Information supplied Start Marker
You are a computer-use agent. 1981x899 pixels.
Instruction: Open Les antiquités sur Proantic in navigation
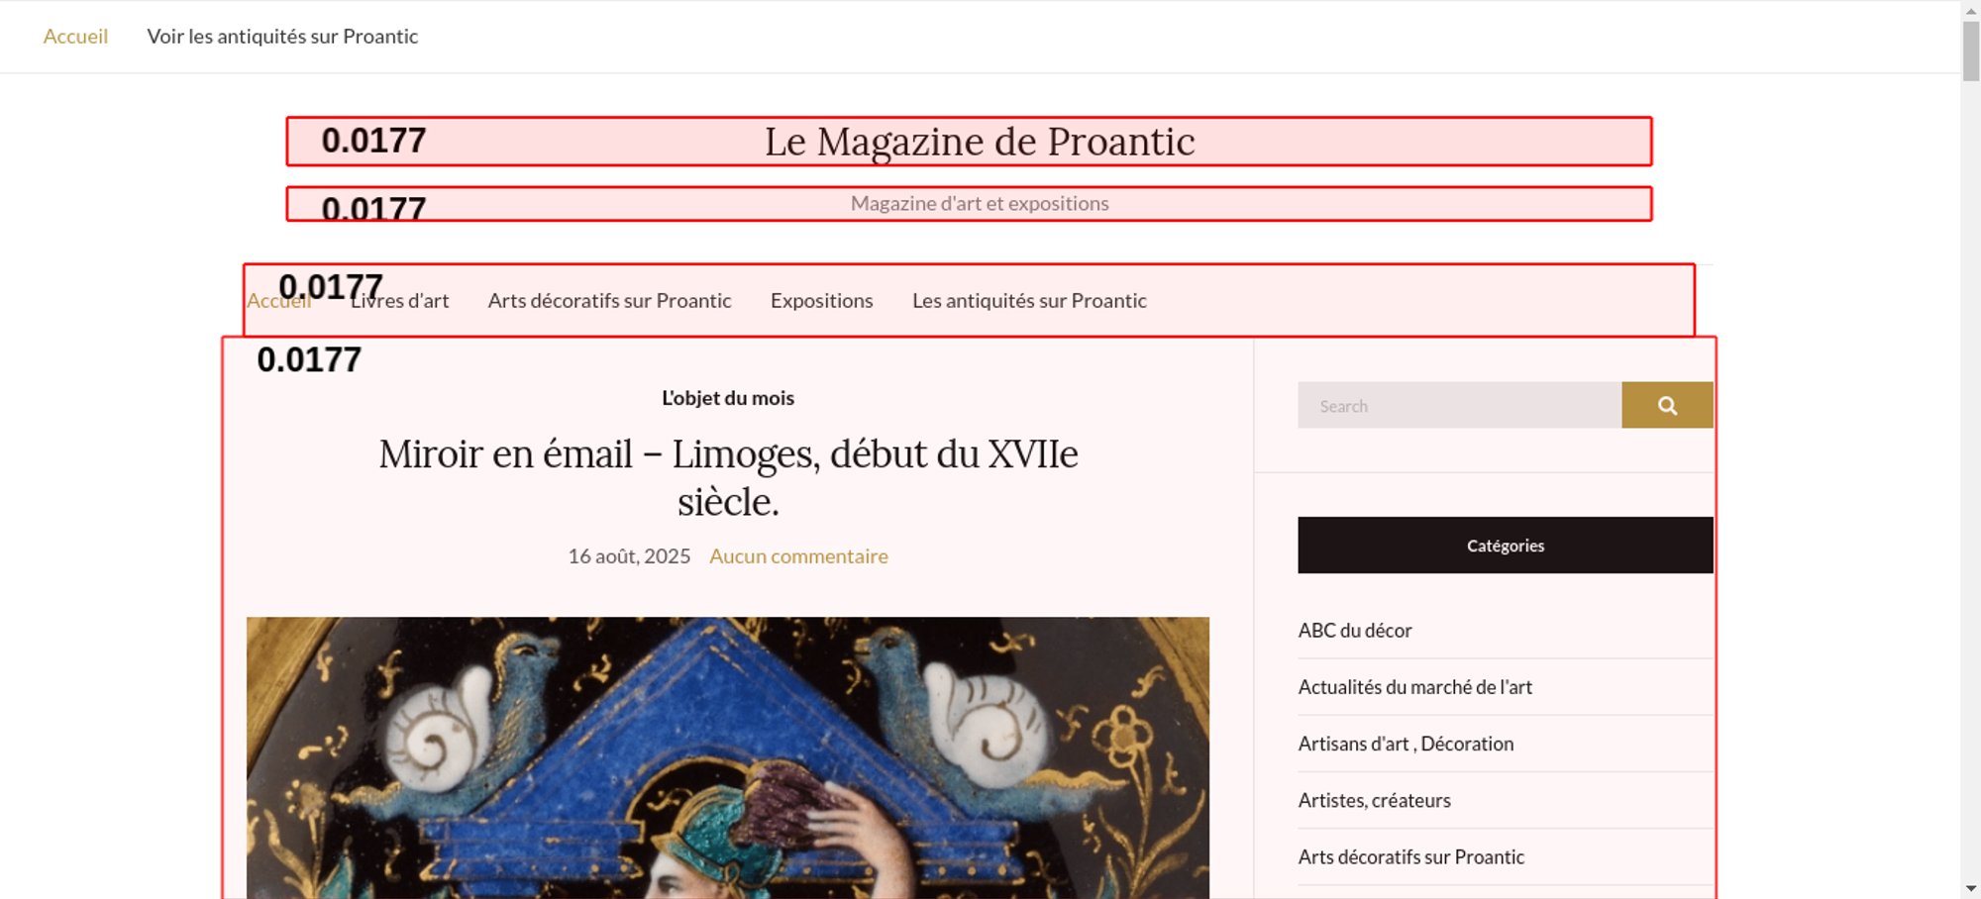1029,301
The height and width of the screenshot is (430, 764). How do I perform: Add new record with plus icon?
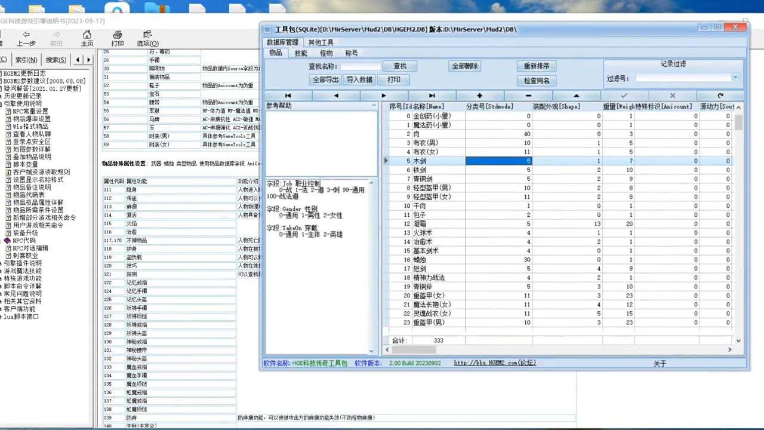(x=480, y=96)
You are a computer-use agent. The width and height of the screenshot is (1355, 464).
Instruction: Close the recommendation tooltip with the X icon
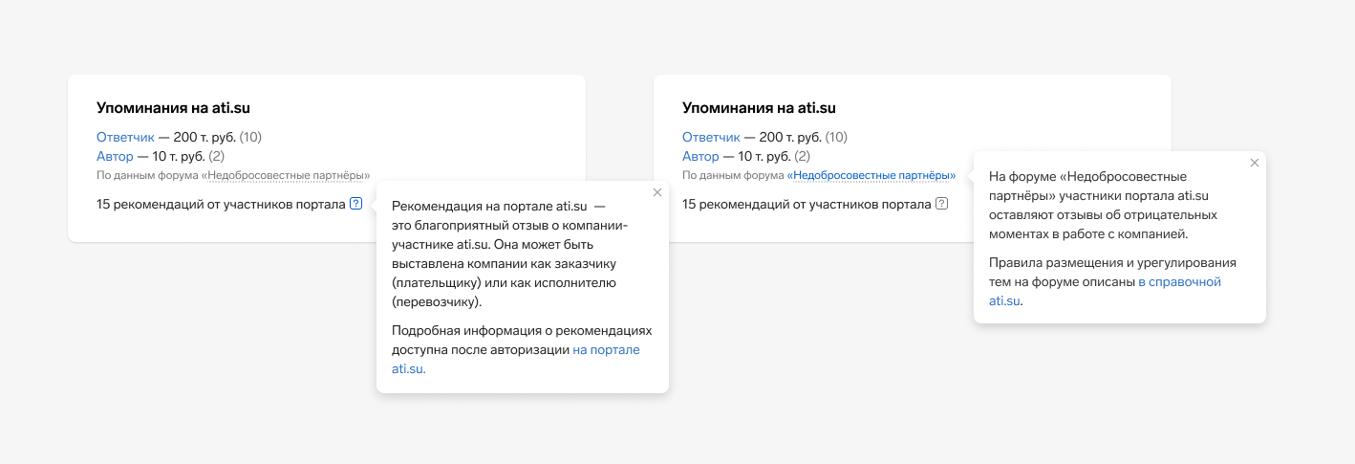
Information supplied End Marker
Work required:
Copy every record character for character. Skip the pictures.

Answer to this problem:
You are a computer-use agent. 1981x899 pixels.
Instruction: Open Les antiquités sur Proantic in navigation
1029,301
The height and width of the screenshot is (430, 764). How do I perform: Add new record with plus icon?
(x=480, y=96)
You are a computer-use agent. The width and height of the screenshot is (1355, 464).
Instruction: Close the recommendation tooltip with the X icon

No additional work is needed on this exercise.